Investors were buying both the peso and Mexican stocks on bets that Trump would end up working with Sheinbaum despite his campaign rhetoric, said Luis Gonzali, a Mexico City-based money manager at Franklin Templeton.
“This was really priced in compared to 2016 when Trump was a surprise,” Gonzali said. “This time, the promises are not positive, but they are not existential. There is more room for negotiations.”
Investors are waiting to see whether Republicans retain control of the US House of Representatives after winning back the Senate, said Francisco Campos-Ortiz, an economist at Deutsche Bank in New York. A so-called Red Sweep would give Trump the support he needs to push his policies forward.
“That can be to the detriment of Mexico and the rest of the world when it comes to migration and trade policy,” Campos Ortiz said.
Even without a Red Sweep, Mexico is likely to be hit by tariffs under Trump’s plan, fueling a selloff in Latin American currencies, according to Citigroup strategists. After Trump’s surprise victory in 2016, the currency lost roughly 10% in a week, according to data compiled by Bloomberg.
As recently as this week, Trump pledged to impose a 25% tariff on all goods from Mexico if the country doesn’t help stem the flow of immigrants. He said he hadn’t met Sheinbaum but that he would be in touch with her on his first day as president.
Mexico has a free-trade agreement with the US and Canada, negotiated under the previous Trump administration, and the countries’ trade and economic interdependence has only grown as the US has tried to reduce its reliance on Chinese goods.
Every major automaker has plants in Mexico, with most of them exporting vehicles to the US, but Trump’s reascendance has already caused car companies to think carefully about how they invest in the country. Elon Musk, who in 2023 announced a Tesla gigafactory in the Monterrey area, has been holding off on building it to gauge how the US election would affect the plan.

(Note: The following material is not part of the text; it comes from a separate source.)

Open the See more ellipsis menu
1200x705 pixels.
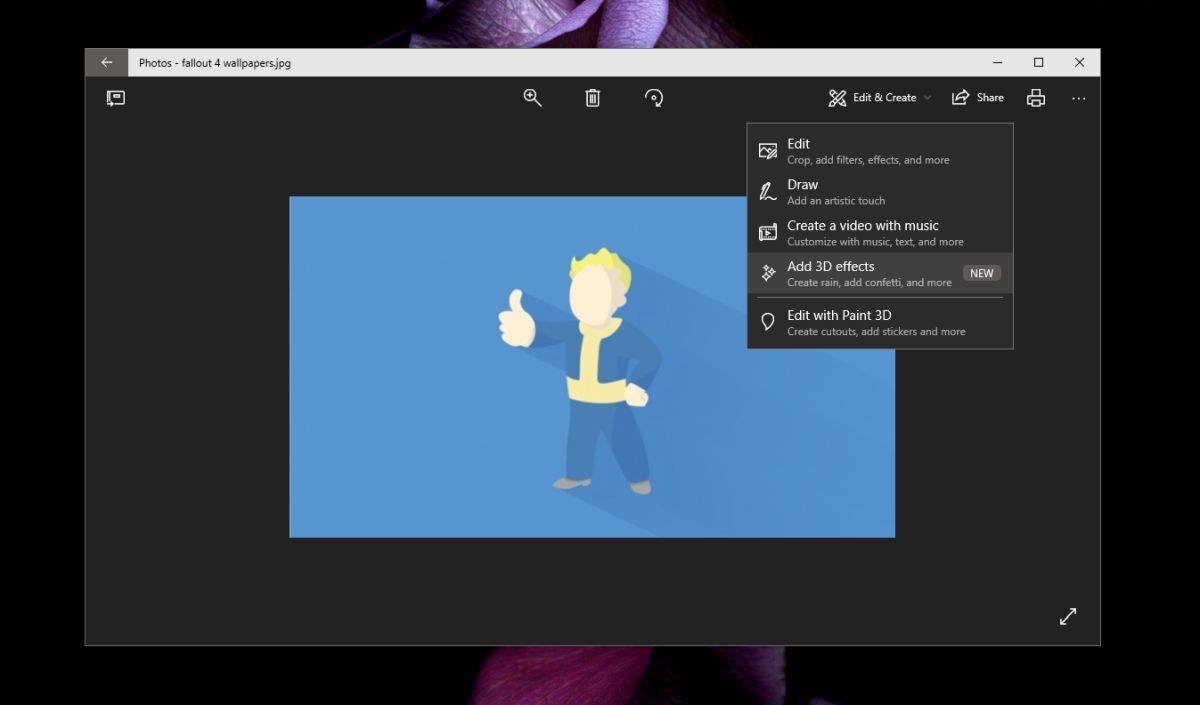tap(1078, 97)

Chinese electric-vehicle maker BYD Co. has been scouting locations for a Mexico plant but had also delayed announcing until after the election, Bloomberg reported in September. The automaker declined to comment on Wednesday, November 6th.

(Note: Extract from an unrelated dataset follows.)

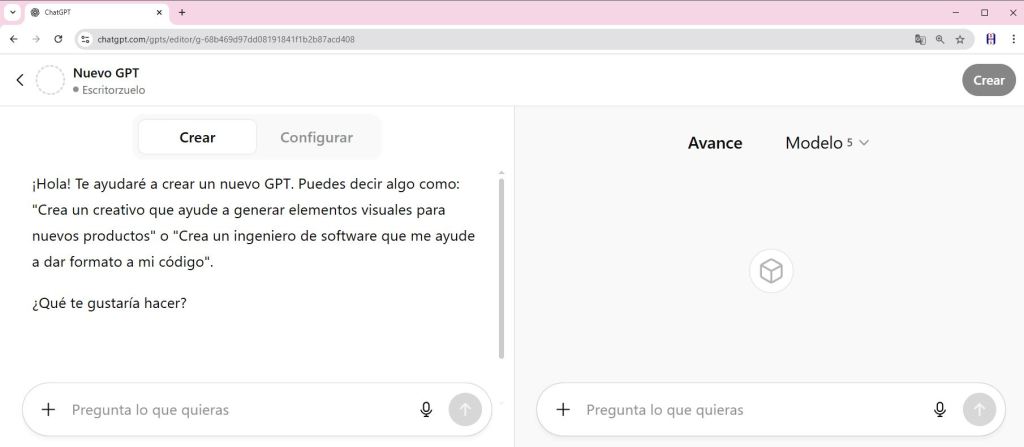1024x447 pixels.
Task: Open the Chrome three-dot menu
Action: 1013,39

“I do not see any feasibility for Chinese companies to establish production lines to export to the US,” said Guillermo Rosales, head of Mexico’s Association of Automotive Dealers. Agreements between the countries will make it difficult for the US to apply tariffs to companies already established in Mexico, he said.
An increase in tariffs could affect Mexico’s ability to jumpstart its economy, which has been slowing since the end of last year. Mexico has been trying to take advantage of a trend known as nearshoring, where foreign companies relocate to the country to be closer to the US — a phenomenon driven in part to avoid tariffs Trump imposed last time he was in power, and partly because of supply chain disruptions during the pandemic.
Some companies are pressing ahead with investment in Mexico. Foxconn recently announced it was building the world’s largest assembly plant in Mexico for servers housing Nvidia’s most advanced Blackwell chips.
Two prominent members of Sheinbaum’s cabinet, Economy Minister Marcelo Ebrard and Foreign Minister Juan Ramon de la Fuente, have experience working with the previous Trump administration in previous roles.